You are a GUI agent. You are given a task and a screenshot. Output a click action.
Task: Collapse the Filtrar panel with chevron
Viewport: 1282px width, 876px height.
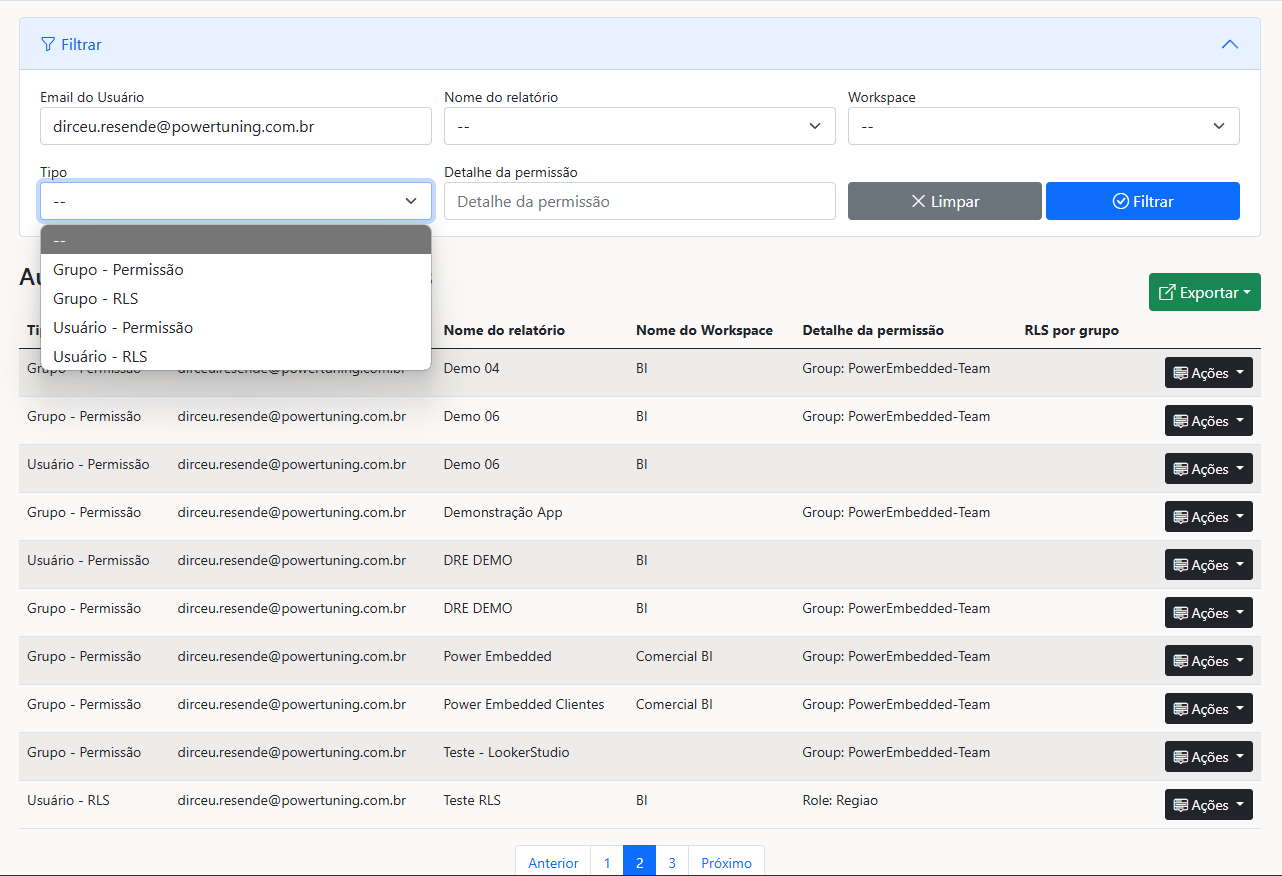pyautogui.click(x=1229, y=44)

==

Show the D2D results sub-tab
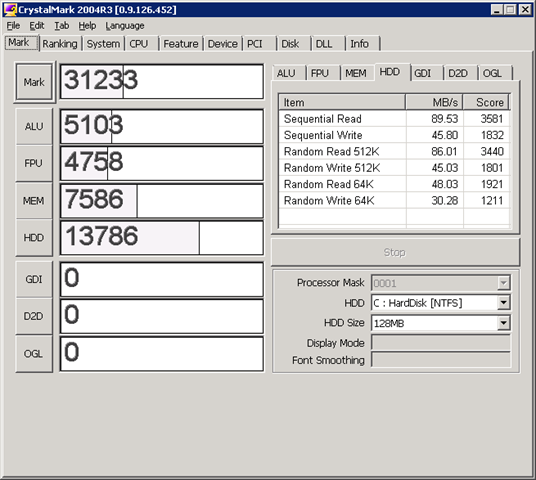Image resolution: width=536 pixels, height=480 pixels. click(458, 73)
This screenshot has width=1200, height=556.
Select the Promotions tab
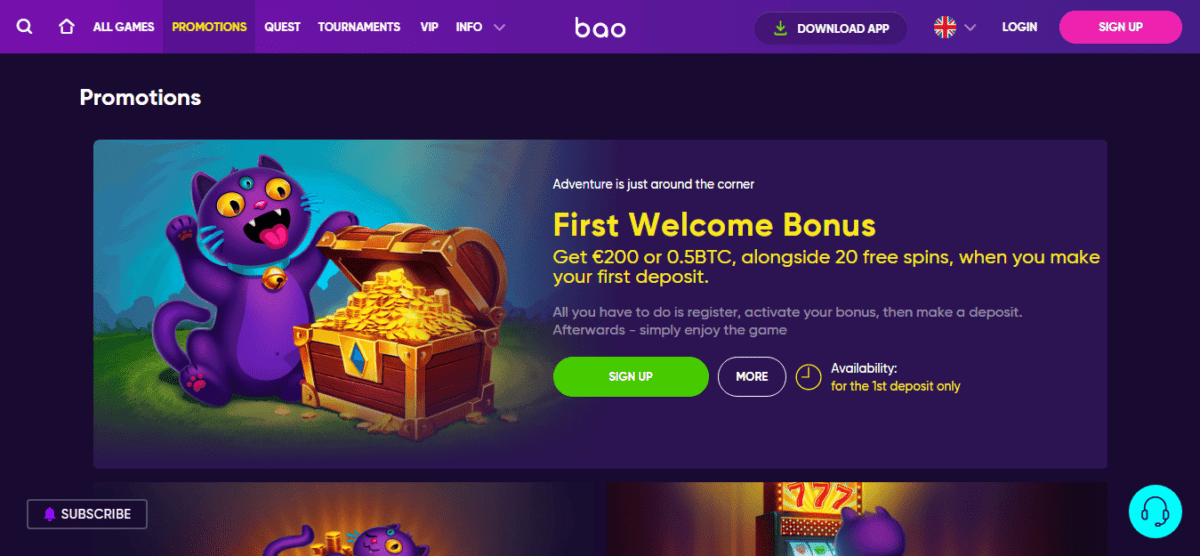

→ What this task involves: Copy only this from above: the line containing "Show the D2D results sub-tab", the line containing "Select the Promotions tab", and all lines between, printed exactly. Leave out the pictures.

→ Solution for this exercise:
Show the D2D results sub-tab
Image resolution: width=536 pixels, height=480 pixels. click(458, 73)
This screenshot has width=1200, height=556.
Select the Promotions tab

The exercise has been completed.